[Task requirements]
Your answer must be the records below, printed exactly.

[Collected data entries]
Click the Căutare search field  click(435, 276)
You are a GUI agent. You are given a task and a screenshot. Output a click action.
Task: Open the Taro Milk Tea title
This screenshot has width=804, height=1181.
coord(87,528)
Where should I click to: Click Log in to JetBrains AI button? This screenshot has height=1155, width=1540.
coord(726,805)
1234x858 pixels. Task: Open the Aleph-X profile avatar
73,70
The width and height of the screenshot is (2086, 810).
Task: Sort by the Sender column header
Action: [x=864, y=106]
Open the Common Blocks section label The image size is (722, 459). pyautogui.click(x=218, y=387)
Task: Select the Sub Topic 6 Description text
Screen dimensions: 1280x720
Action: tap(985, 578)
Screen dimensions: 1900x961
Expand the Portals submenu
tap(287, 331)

[Your solution]
Click the Căutare search field  click(435, 276)
You are a GUI agent. You are given a task and a screenshot. Output a click action.
Task: Open the Taro Milk Tea title
This screenshot has width=804, height=1181.
coord(87,528)
Where should I click to: Click Log in to JetBrains AI button? This screenshot has height=1155, width=1540.
coord(726,805)
1234x858 pixels. Task: Open the Aleph-X profile avatar
73,70
The width and height of the screenshot is (2086, 810).
Task: Sort by the Sender column header
Action: [x=864, y=106]
Open the Common Blocks section label The image size is (722, 459). pyautogui.click(x=218, y=387)
Task: Select the Sub Topic 6 Description text
Screen dimensions: 1280x720
Action: tap(985, 578)
Screen dimensions: 1900x961
Expand the Portals submenu
tap(287, 331)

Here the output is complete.